Keycard Scanner and Control Panel
Modern key cards are programmed into the control panel using browser based software but some older access control systems use a keycard scanner to physically swipe a card into the control panel for programming.
Door Buzzer Entry System
Unlike fob and card readers, door buzzer entry systems use intercom technology to “buzz” in visitors and guests. They can be combined with a credential reading technology like fobs or cards but their main function is visitor management.
Door buzzer system for business
Door buzzer entry systems for businesses usually are used at the entrances of facilities to allow businesses to manage the flow of visitors into the building. Using intercom and telephone entry systems, businesses can talk to visitors before they enter the building and buzz them in from a phone or master station.
Door buzzer systems for apartment complexes
In apartment complexes, the most typical technology is a telephone entry system that allows tenants to buzz in their guests.
Door buzzer systems for retail facilities
Retail facilities like Jewelry stores and pawn shops typically use unsophisticated technology since they can usually see their visitors through the window before buzzing them in.
Door buzzer systems for residential gates
Residential gates typically have buzzer systems connected to gooseneck pedestals that allow a wire to run underground to a gate motor to send voltage to the relay to allow the gate to buzz open.
Key Fob Door Lock System
A key fob or keycard door lock system is an all-in-one reader built into the lock itself. This allows for access control in areas where it is difficult to run cables to a central control panel.
Components of a Smart Lock for Security door
Keyless Exterior Door Lock
The lock itself is battery powered and programmed directly at the device since no cables run back to a central panel.
Card that supports “data on card”
The credentials store the data on the card itself as opposed to sending the data back to the controller when the credential is scanned by the reader.
Choke Point cabled back to a control panel
If reporting is required, a choke point data collection station can be installed in an area that users will likely pass through often. This choke point station is used as a hub to extract the data from the card and send it to the control panel through traditional wiring.

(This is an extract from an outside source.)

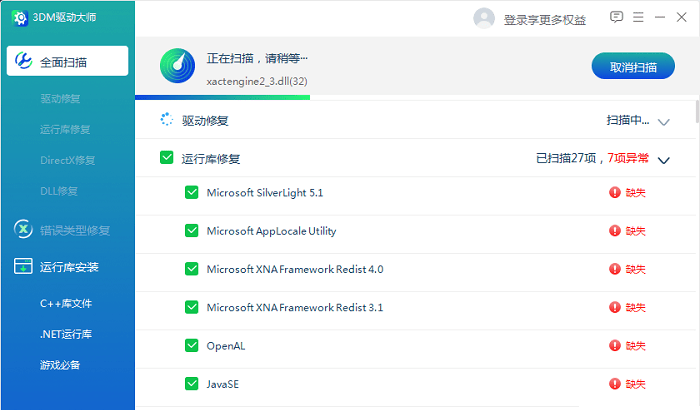Open C++库文件 in the sidebar
Screen dimensions: 700x410
66,303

Data-on-card credentials are typically scanned at a programming station where they are uploaded with the schedules and doors that they are allowed to access.
Should you buy a commercial key fob door entry system?

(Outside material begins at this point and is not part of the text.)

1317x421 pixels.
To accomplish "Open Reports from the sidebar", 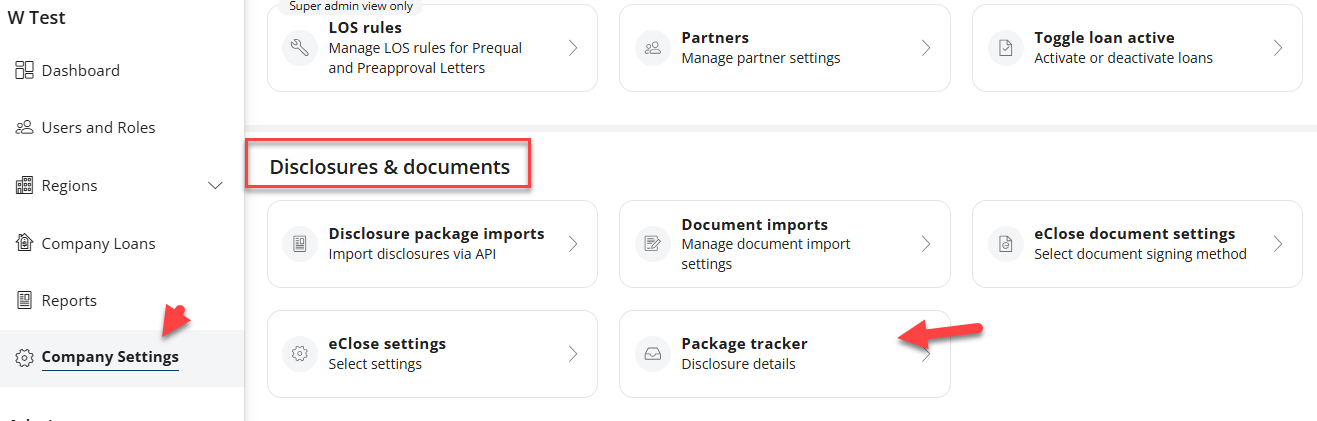I will 69,301.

There are many reasons to consider a door entry system. Usually the convenience of eliminating brass keys and easily issuing credentials in large blocks is the reason for considering access control. Since doors can have contacts, request to exit motions, and other features that give the control panel information about who’s entering the doors at which times, an added level of security reporting is also a reason to consider access control.
How do key card locks work?
All key card lock systems work in a similar way. Credentials are presented to a reader, which sends the data to a controller for authentication. If the credentials match a set stored on the system’s whitelist, the controller unlocks the door and generally sends a signal to the reader, too.

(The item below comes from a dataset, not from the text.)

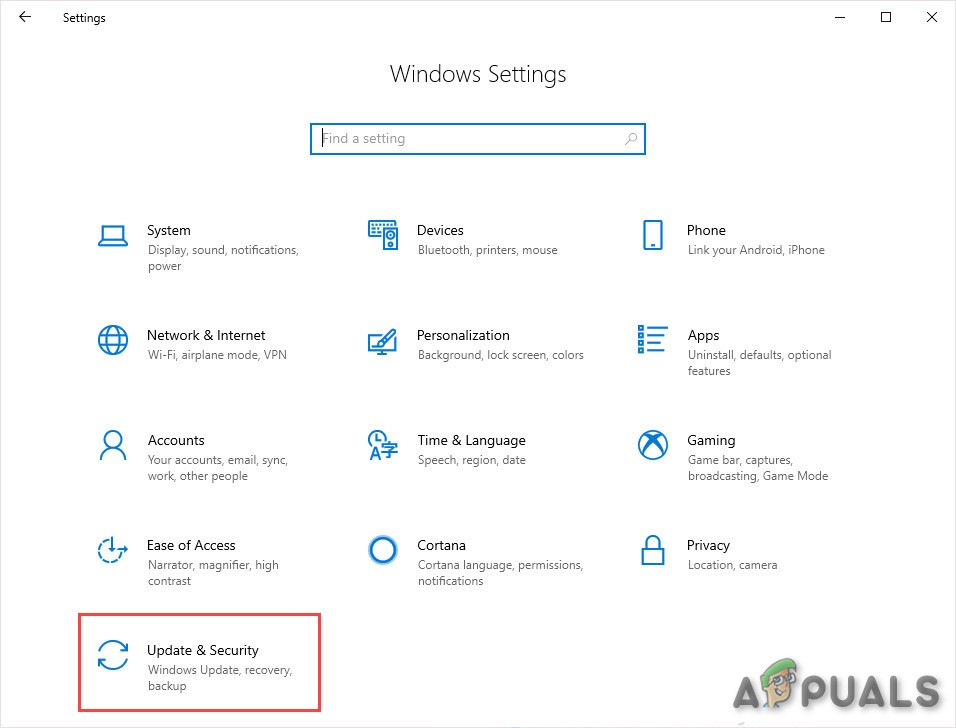Go back using the back arrow
Screen dimensions: 956x728
25,17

What’s the best key fob system for a business?
Check out our RFP template for creating a request for proposal to issue to vendors that can bid on your access control project:
As a bonus, here’s a list of entry system manufacturers that will offer software demo’s and the contact info of the people who provide those demo’s:
Securing Your Business
The kind of key card access system you choose will mostly depend on taste and how secure or convenient you want to make your entrances and exits. If your site isn’t high-risk or you’re not securing anything terribly important, magstripe or prox cards should be fine. They’ll generally keep most unwanted people out even though they’re not encrypted, mostly because it still takes effort to copy or foil them. If you’re securing anything critical, though, you’ll probably want to use smart cards to control who has access to your building – they’re more customizable and encrypted, making them much more difficult to copy or rewrite.